Угас огонь в чуме. Вьюга не унимается. Должно быть, охотники чем-то разгневали злых духов, и те загоняют в гнезда соболей и белок, заметают их следы. Попробуй-ка найди зверьков в такой кутерьме. Согдямо неторопливо набивает трубку табаком, поднимается на слабые ноги, выходит из чума. Ветер с яростью набрасывается на него, в морщинистое лицо бросает снег, рвет парку. С лабаза с жалобным криком снимается ворон. Он голоден. А тут, на лабазе, оленья шкура, от нее идет такой вкусный запах. Но страх перед человеком гонит его прочь. Охотники считают, что эта птица приносит несчастье, потому-то при первой возможности убивают ее. Но ворон старый и опытный, он прилетит сюда, когда опустеет стойбище.

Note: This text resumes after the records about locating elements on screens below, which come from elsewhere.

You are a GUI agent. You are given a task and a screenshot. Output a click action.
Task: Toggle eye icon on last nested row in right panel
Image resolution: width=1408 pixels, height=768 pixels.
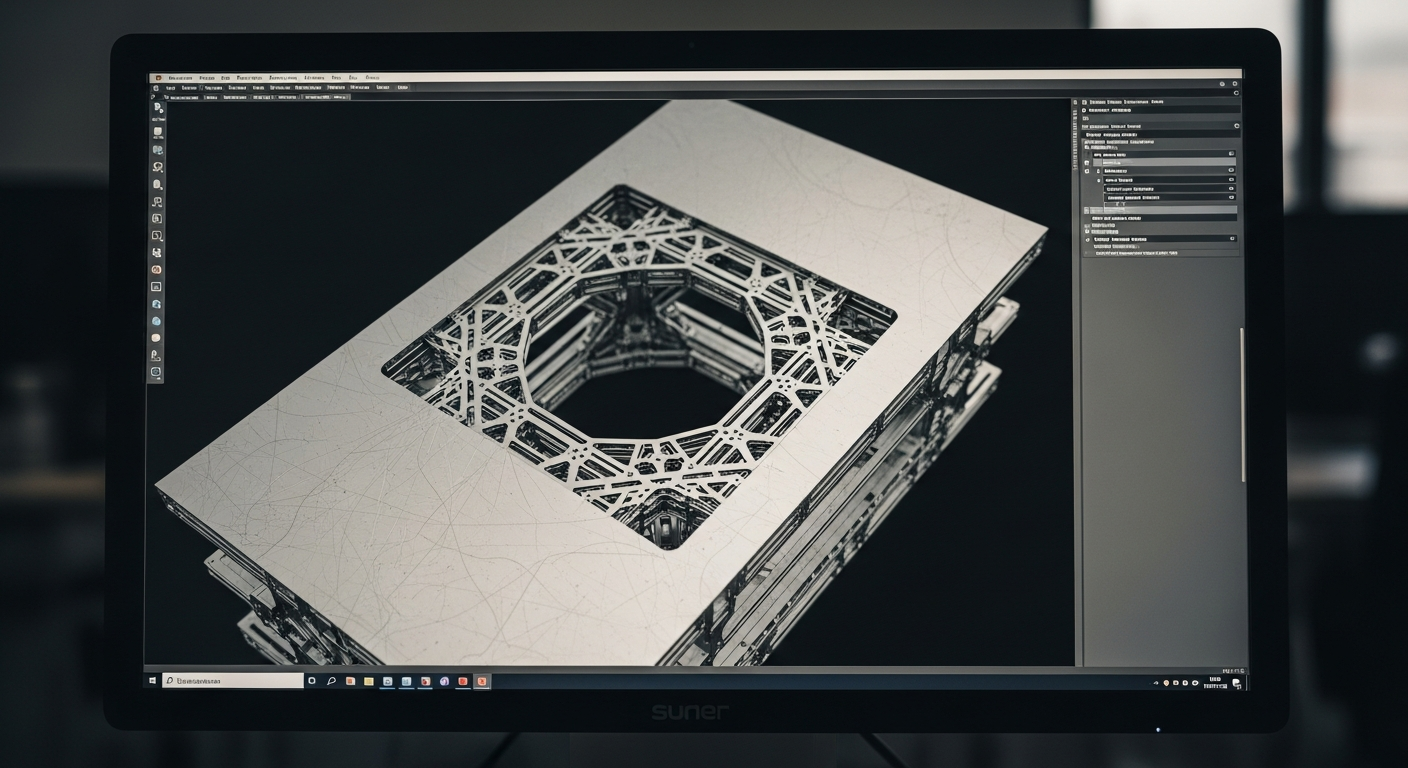click(1231, 197)
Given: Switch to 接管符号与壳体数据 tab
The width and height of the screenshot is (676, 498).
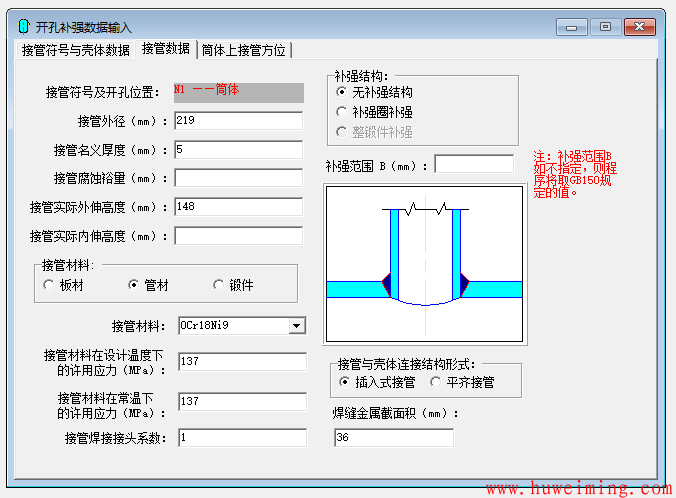Looking at the screenshot, I should [76, 49].
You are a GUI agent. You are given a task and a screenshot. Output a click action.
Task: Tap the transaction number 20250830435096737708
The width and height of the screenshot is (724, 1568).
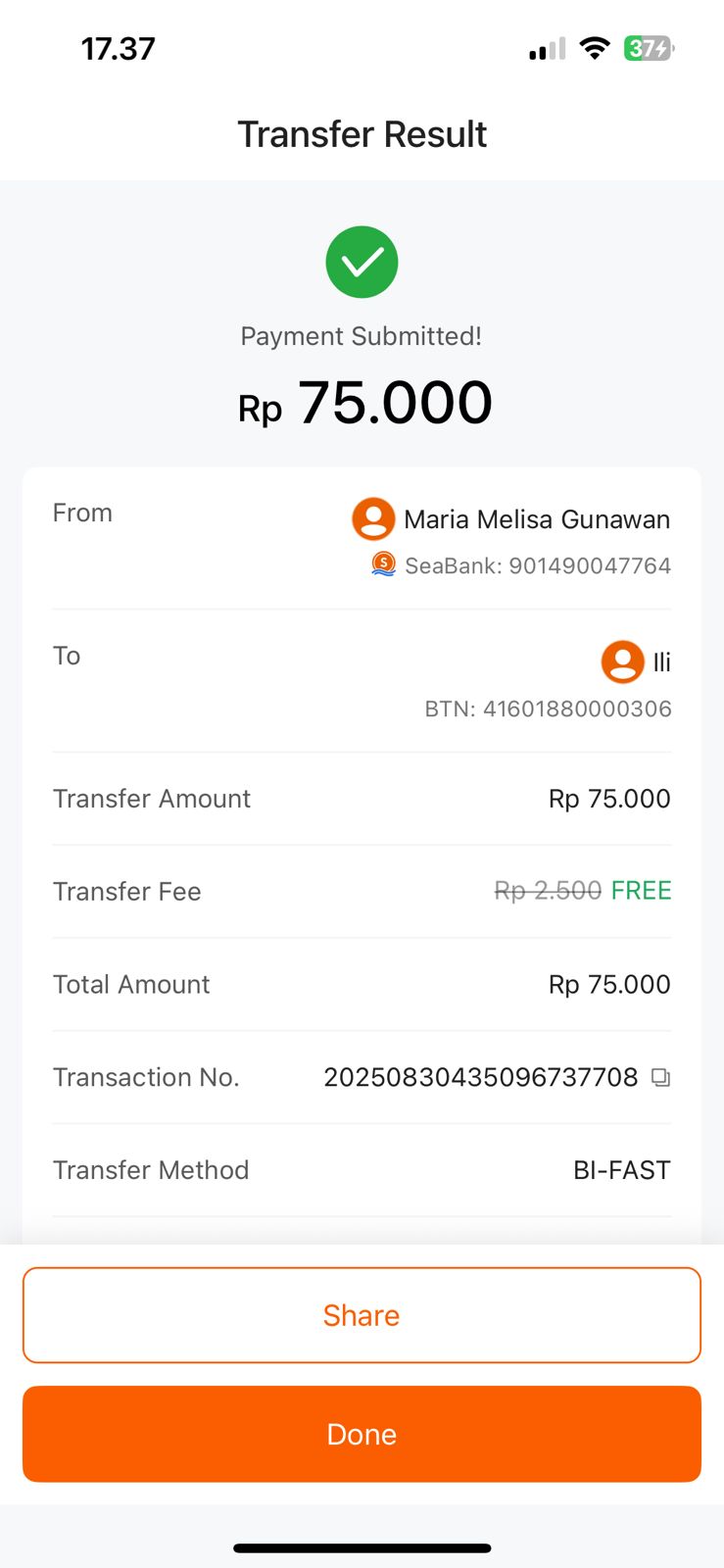(x=481, y=1078)
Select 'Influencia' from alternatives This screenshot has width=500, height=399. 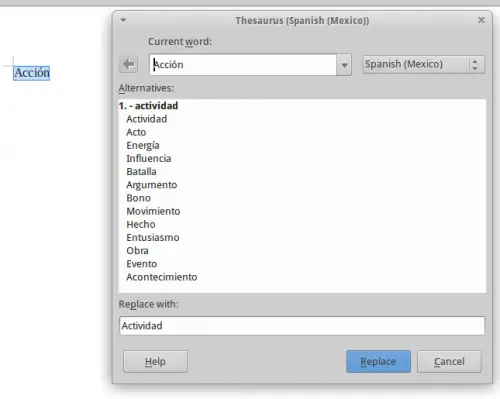(149, 159)
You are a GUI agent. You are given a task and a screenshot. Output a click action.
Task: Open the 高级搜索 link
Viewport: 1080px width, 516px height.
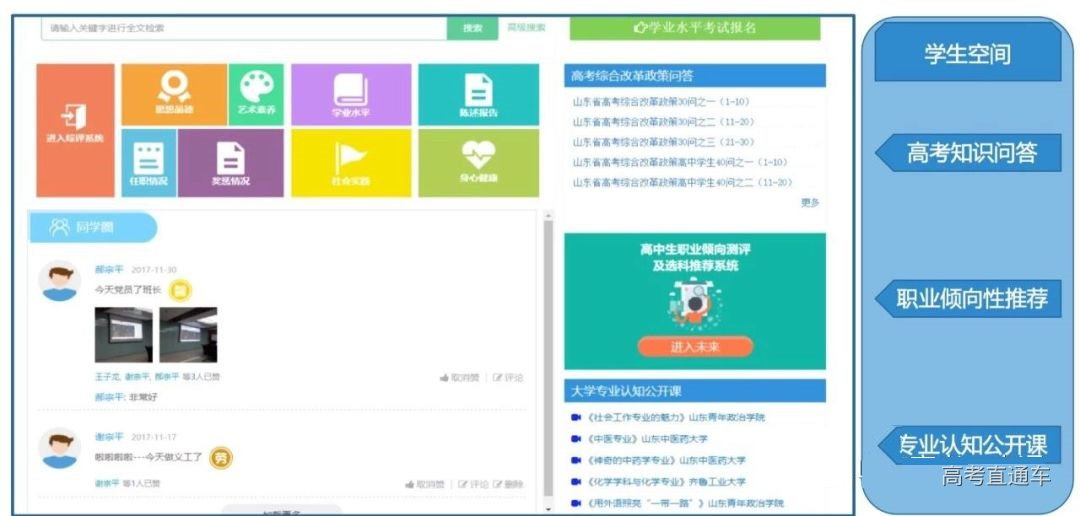[526, 28]

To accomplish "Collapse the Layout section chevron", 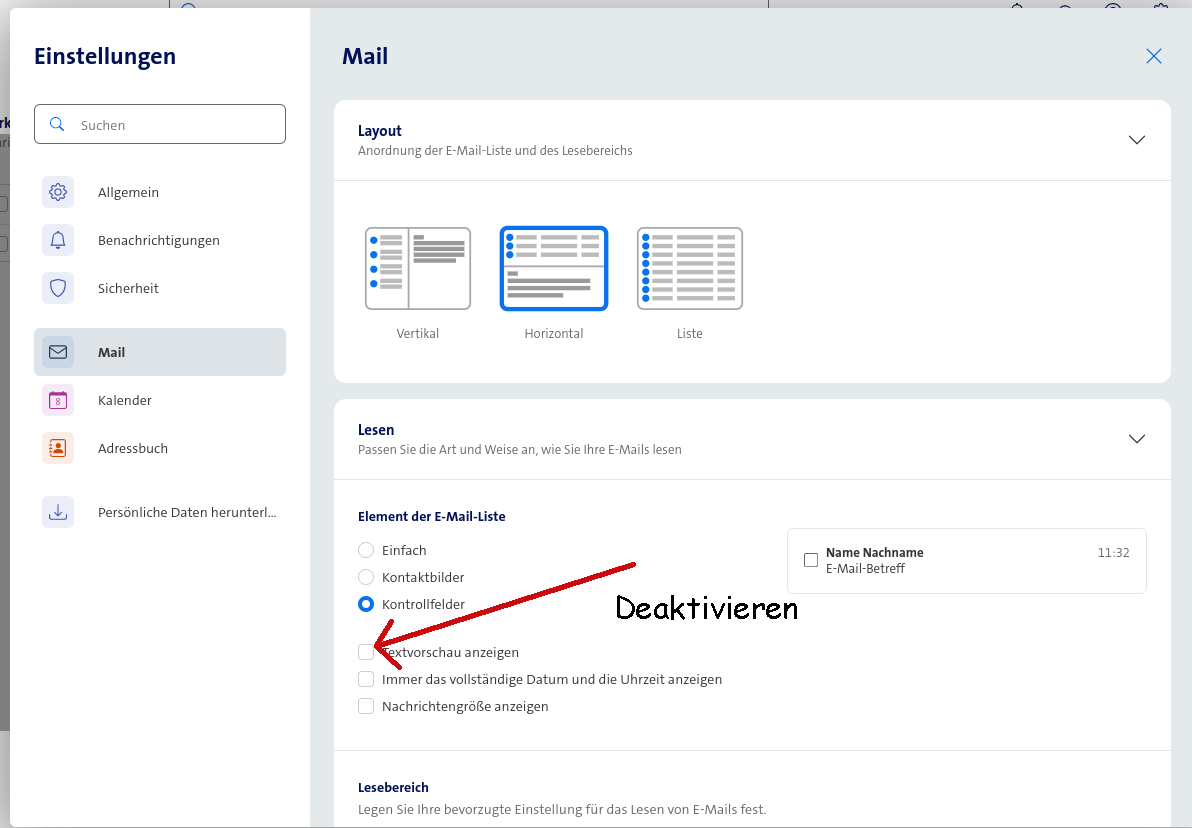I will [x=1136, y=140].
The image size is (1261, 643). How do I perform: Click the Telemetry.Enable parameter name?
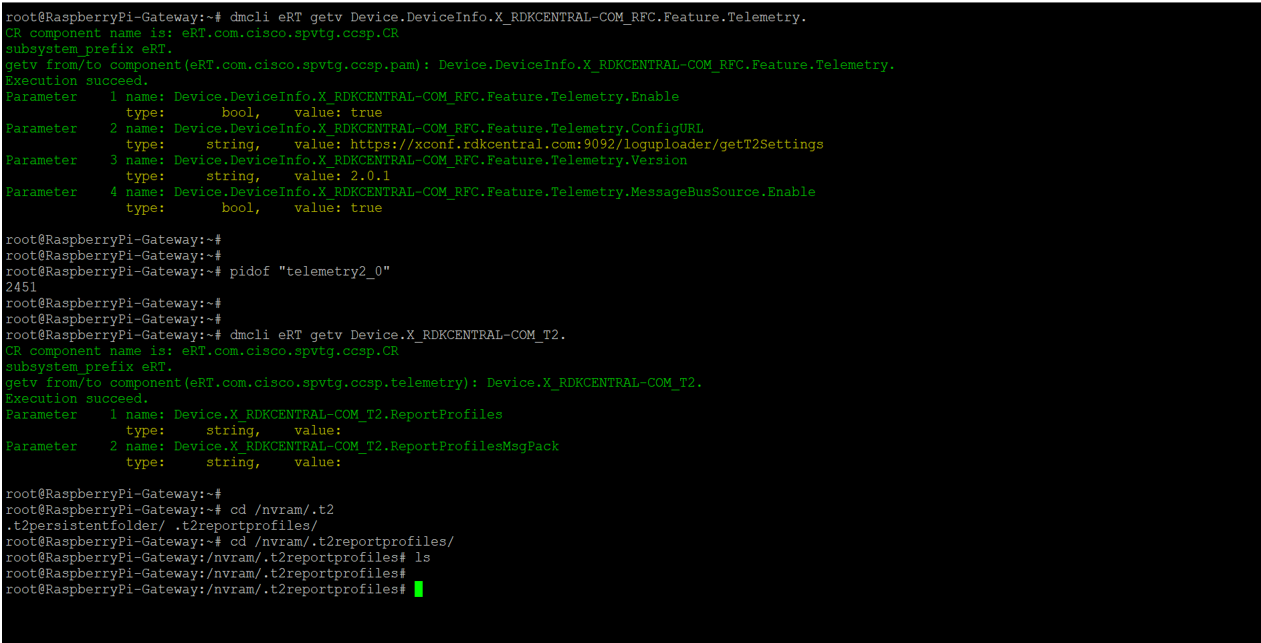(426, 97)
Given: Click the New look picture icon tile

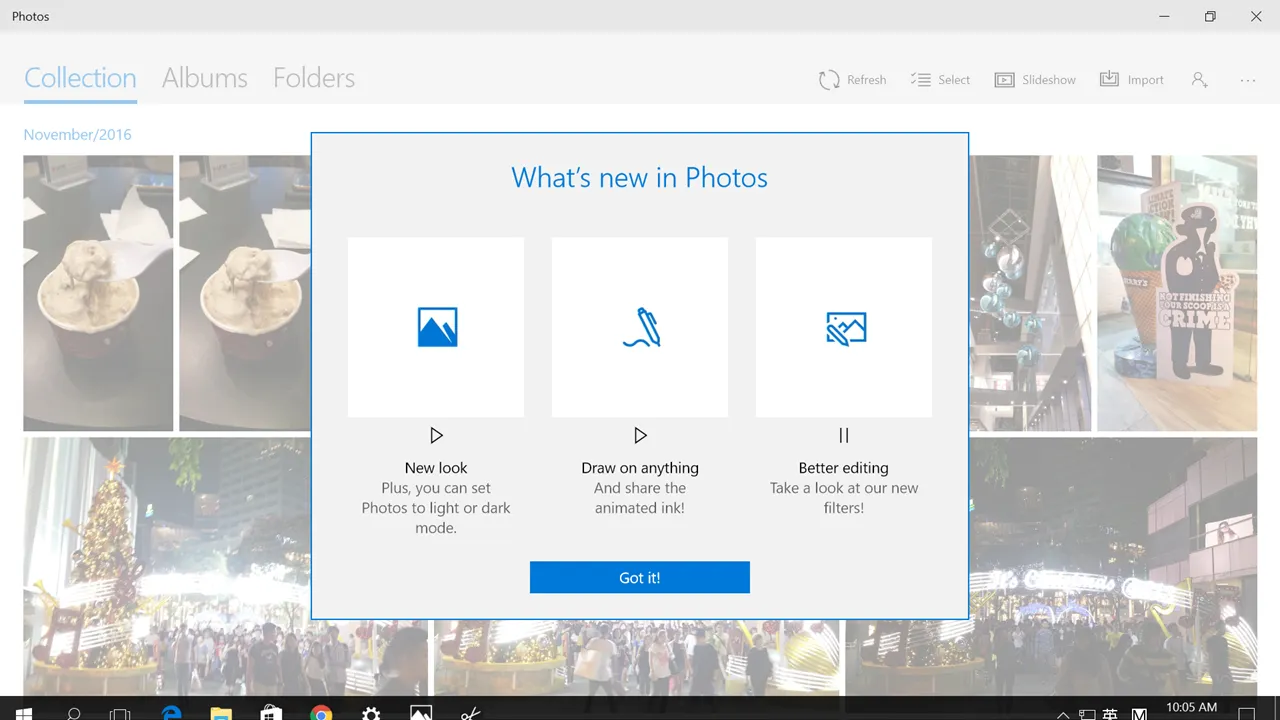Looking at the screenshot, I should click(x=436, y=327).
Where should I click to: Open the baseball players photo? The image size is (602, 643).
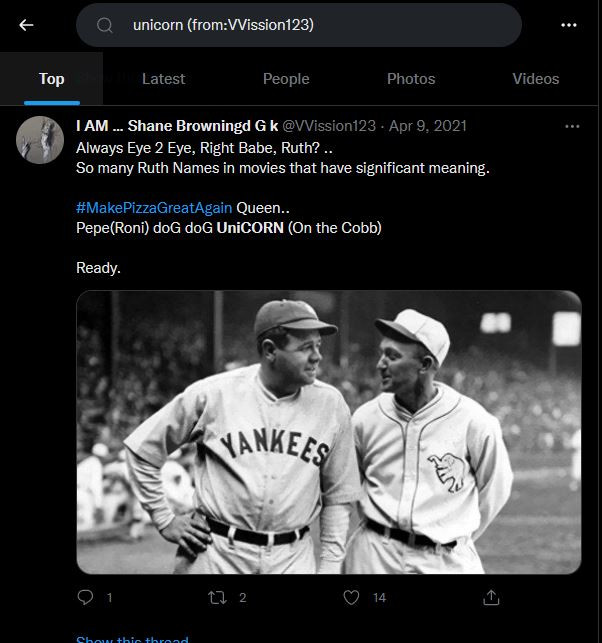(x=329, y=432)

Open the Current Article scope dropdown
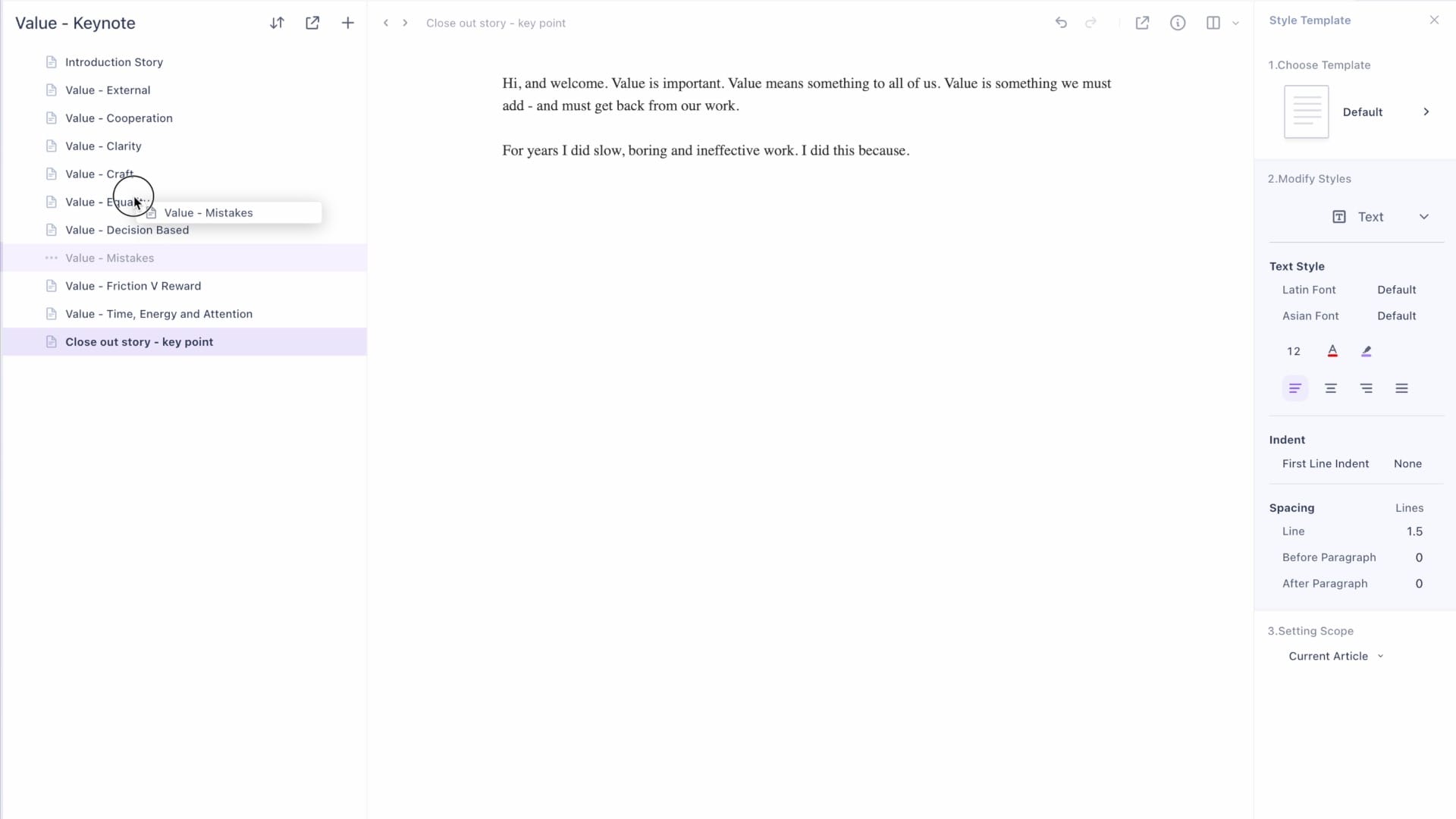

К Согдямо подошел Суктан, ткнулся мордой в колени старика и завилял хвостом, радуясь встрече. Он тоже, старый и глухой. Охотники давно уже не признают Суктана за животное и часто награждают его пинками. Только Согдямо никогда не обижает его. Как и прежде, когда Суктан был лучшей зверовой собакой, старик обращается с ним ласково,
— Пойдем за дровами, — приглашает он Суктана, — иначе околеем. Видишь, как сердятся горы.
Бредут по снегу два старика: Согдямо впереди, Суктан за ним. Согдямо часто останавливается и подслеповатыми глазами смотрит в седую даль.
Там, где-то в горах, охотники добывают зверя. Степан велел промышлять много соболя и белки. Им дали муки, масла, сахару, табаку, спичек. Даже ему, Согдямо, выделили продукты.
«Это все старается Митька Воронов, сын Трофима Двухгривенного, — Неторопливо думает Согдямо. — Не в отца пошел. Шибко заботится об охотниках. А Трофим — худой человек, злей шатуна. Когда старуха заболела, пришел к нему, со слезами просил дать немного крупы, муки, и сахару. Не дал. Говорить не стал, потому что в ту осень соболиных шкурок ему не принес. А где их было взять? Не родился корм, укочевали соболи. Старуха есть мясо не могла, каши просила. Так и умерла голодной.
А Митька сам на стойбище пришел, в бумагу записал, кому что надо. Потом в город ездил. Мне мешок муки дал. Испугался я: чем платить буду, плохой охотник стал. Митька засмеялся. Теперь Советская власть, говорит. Сам немного спромышляешь, сын и невестка помогут. Шибко хорошую власть принесли с войны Степан и Митька. Помочь бы им надо, да силы мало. А когда-то один на медведя ходил, тушу молодого оленя на себе в чум приносил. А сколько за свою жизнь соболей и белок спромышлял — сложи в кучу, однако, гора будет. Все Трофим Двухгривенный забрал».